The difference between the home price a household can afford and the current market price of a typical home for that household size. A deficit or shortage in affordable housing for a region is the difference between the number of affordable homes available and the number of homes needed to house all of that region’s low-income residents.

Affordable Housing

According to federal government standards, housing, including utilities, should cost no more than 30% of your total income. Publicly-subsidized rental housing usually has income restrictions, dictating that tenants cannot not earn more than 60% of area median income (see “Area Median Income” below). For King County in 2014, this equates to an annual income of $37,080 ($3,090 monthly) for a one-person household, or $47,640 ($3,970 monthly) for a three-person households. At these income levels, an individual can afford to spend $927 per month on rent, and a three-person household can afford $1,191 in rent without spending more than 30% of their monthly income.

Homeownership programs generally serve residents earning up to 80% of median, or $44,750 for an individual or $63,900 for a three-person household. At these income levels, an individual can afford a house priced at $188,100, and a three-person household can afford $268,600.

Area Median Income (AMI)

Area Median Income. See “Median Income” below. This number can be calculated for a specific area, for instance, Seattle, King County, and Pierce County will have different AMIs based on income in each of these areas, and will compare differently with local housing prices.

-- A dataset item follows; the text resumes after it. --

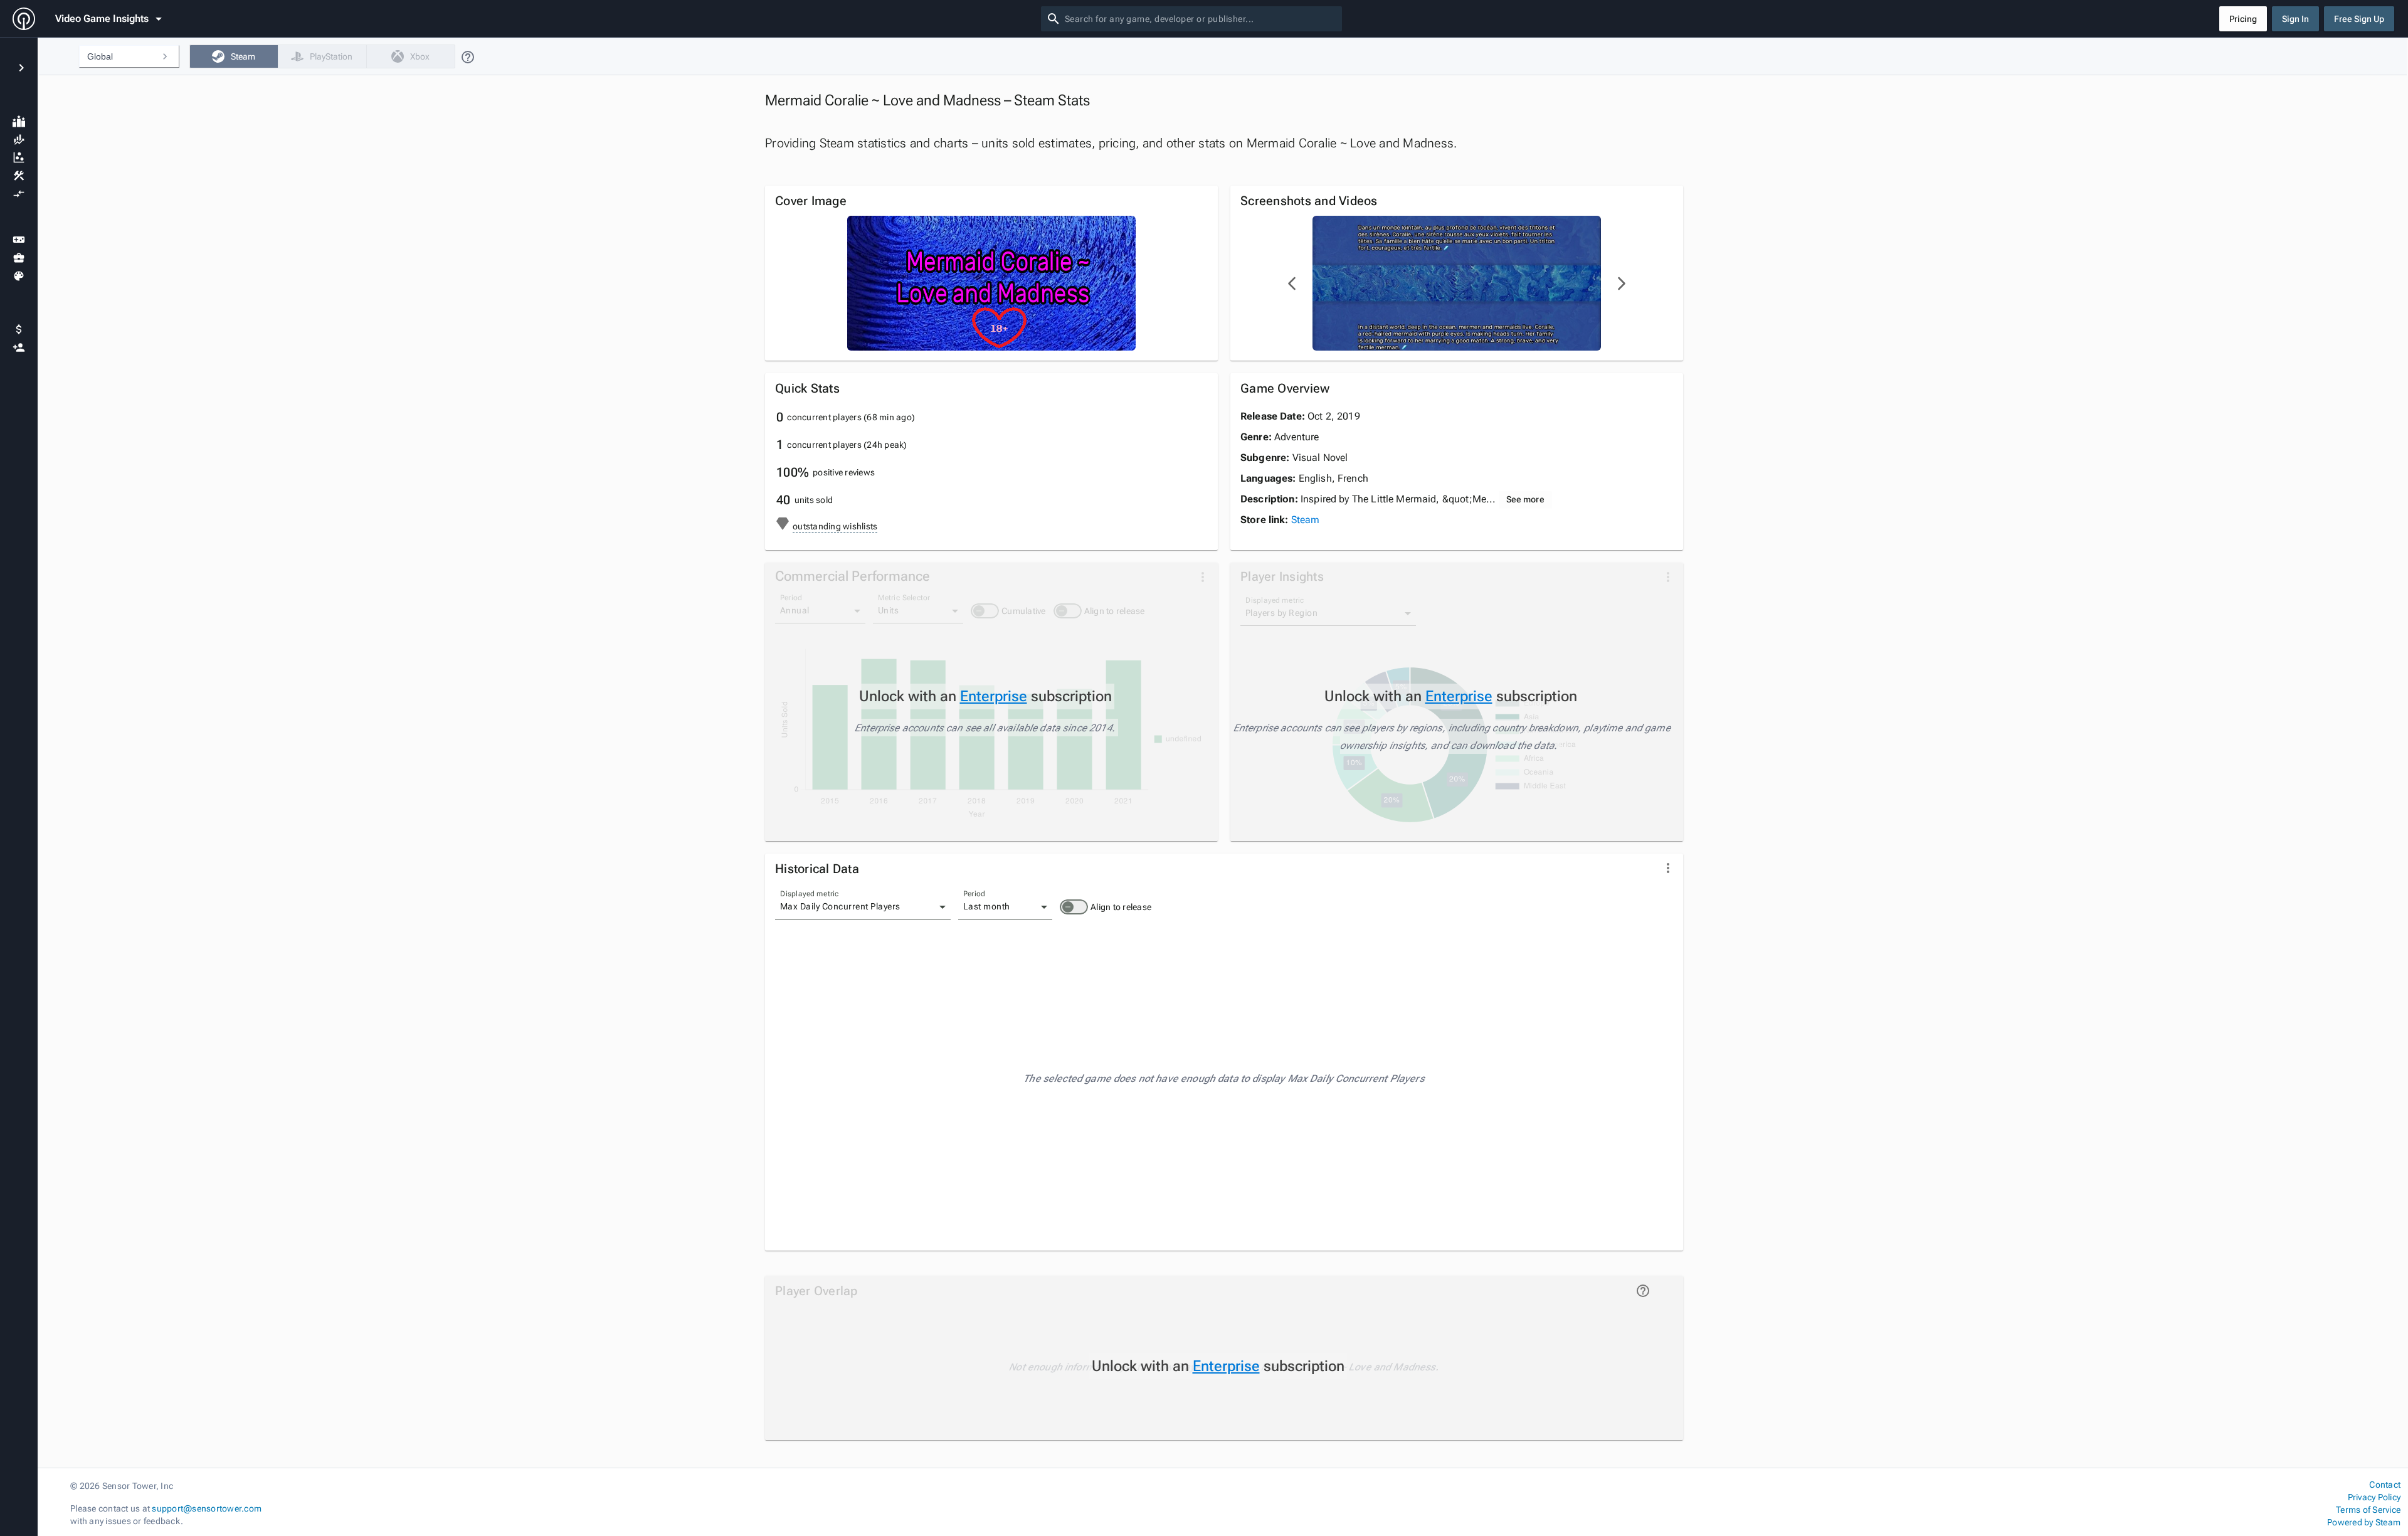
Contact (2384, 1485)
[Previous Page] (1292, 283)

AMI is used to determine affordability at varying income levels, and different agencies have different definitions for these levels. For example, the U.S. Department of Housing and Urban Development (HUD) defines “Low-Income” as households earning below 80% AMI. The King County Countywide Planning Policies, on the other hand, define households earning 50-80% AMI as “Moderate Income” households.

Emergency Shelter

An intervention that places homeless families directly in permanent housing, rather than putting them through a succession of programs. Families reside in shelters for the minimum time necessary to secure housing. Individually tailored support services assist families in attaining housing and achieving stability.

HAMFI

HUD Area Median Family Income

HUD

U.S. Department of Housing and Urban Development.

Homeless

A person who lacks a fixed and regular nighttime residence. The general public tends to think of “homeless” as persons living on the streets, whereas it can include persons living involuntarily with a friend or family member, living in a car, etc.—anyone without a fixed address.

Housing Authority

A federally recognized public corporation with boards appointed by the local government. Their mission is to provide affordable housing to low- and moderate-income people. In addition to public housing, housing authorities also provide other types of subsidized housing for seniors or others with special needs and via housing vouchers such as Section 8, Veterans Affairs Supportive Housing (VASH) or Family Unification Program (FUP).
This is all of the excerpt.